→ WHAT TO WORK ON
Would you please retype, exactly, the lines of the listing below between the line with "Select the U.S./Canada column header" and the line with "Task: Open the small", inclusive?

= = = = = = =

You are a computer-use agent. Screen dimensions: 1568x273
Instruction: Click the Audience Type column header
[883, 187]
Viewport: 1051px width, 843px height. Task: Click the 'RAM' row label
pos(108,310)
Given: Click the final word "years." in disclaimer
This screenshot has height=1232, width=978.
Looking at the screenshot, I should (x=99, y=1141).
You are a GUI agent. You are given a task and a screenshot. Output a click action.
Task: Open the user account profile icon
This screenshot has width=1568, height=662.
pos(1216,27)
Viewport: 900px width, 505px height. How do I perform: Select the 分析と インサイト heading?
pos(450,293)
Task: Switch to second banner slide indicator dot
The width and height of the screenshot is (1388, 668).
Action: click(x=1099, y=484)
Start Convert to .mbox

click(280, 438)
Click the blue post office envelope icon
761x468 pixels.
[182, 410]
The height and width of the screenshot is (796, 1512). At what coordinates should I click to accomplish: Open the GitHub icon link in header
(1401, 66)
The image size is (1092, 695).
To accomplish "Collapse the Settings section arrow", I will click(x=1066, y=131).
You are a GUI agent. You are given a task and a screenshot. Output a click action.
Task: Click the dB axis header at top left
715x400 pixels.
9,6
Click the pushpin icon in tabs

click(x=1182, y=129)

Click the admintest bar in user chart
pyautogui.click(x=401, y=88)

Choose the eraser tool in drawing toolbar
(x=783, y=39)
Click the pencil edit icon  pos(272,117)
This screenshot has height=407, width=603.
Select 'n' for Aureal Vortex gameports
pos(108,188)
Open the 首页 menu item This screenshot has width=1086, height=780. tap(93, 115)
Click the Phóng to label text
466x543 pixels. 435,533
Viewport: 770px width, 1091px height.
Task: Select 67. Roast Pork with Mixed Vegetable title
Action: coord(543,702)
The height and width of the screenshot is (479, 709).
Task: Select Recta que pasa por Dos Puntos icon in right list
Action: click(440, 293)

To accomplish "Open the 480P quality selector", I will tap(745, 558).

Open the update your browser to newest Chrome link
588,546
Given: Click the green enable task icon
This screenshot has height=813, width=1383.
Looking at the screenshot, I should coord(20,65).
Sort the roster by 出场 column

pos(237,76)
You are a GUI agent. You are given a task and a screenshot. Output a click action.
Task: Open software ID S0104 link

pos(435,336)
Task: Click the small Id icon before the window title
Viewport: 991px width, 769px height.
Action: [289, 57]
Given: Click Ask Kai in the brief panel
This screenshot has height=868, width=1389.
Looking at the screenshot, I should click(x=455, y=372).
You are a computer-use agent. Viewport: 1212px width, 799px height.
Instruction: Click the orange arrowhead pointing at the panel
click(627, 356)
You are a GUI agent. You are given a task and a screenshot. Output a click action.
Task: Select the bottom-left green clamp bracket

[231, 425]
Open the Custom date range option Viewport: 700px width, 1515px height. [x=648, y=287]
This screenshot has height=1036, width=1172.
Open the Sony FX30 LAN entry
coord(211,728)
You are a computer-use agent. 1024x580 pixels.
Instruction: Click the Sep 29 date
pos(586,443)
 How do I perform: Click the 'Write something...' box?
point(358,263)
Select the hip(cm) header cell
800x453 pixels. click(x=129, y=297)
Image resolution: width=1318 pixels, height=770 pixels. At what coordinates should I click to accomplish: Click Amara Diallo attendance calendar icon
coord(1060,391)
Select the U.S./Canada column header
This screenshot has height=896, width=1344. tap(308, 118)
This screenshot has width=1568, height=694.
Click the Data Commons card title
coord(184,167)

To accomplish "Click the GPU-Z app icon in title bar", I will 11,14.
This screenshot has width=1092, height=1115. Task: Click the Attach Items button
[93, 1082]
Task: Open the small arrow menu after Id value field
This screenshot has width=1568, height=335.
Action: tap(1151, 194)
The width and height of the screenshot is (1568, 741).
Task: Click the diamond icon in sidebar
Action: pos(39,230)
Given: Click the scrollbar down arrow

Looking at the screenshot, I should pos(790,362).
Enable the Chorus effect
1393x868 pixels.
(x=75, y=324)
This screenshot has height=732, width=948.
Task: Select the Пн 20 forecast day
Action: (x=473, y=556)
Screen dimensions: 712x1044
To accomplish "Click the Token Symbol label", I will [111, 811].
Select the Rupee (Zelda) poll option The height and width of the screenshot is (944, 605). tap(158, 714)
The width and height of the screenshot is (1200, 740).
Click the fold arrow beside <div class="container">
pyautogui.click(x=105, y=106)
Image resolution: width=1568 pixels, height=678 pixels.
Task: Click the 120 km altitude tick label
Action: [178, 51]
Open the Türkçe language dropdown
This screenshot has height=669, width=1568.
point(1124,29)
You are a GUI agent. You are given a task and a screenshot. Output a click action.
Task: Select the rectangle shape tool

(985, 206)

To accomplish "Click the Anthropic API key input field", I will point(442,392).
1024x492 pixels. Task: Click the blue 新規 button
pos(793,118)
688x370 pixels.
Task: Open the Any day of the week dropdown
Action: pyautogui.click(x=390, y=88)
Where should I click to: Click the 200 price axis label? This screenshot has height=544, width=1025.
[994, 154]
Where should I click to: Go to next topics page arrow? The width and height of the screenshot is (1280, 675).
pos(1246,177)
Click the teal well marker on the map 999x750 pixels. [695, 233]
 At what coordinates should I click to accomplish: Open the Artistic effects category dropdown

= = = = = = =

→ ANSWER FOR THIS EXERCISE
Select the U.S./Canada column header
This screenshot has height=896, width=1344. tap(308, 118)
This screenshot has width=1568, height=694.
Click the Data Commons card title
coord(184,167)

To accomplish "Click the GPU-Z app icon in title bar", I will 11,14.
This screenshot has width=1092, height=1115. Task: Click the Attach Items button
[93, 1082]
Task: Open the small arrow menu after Id value field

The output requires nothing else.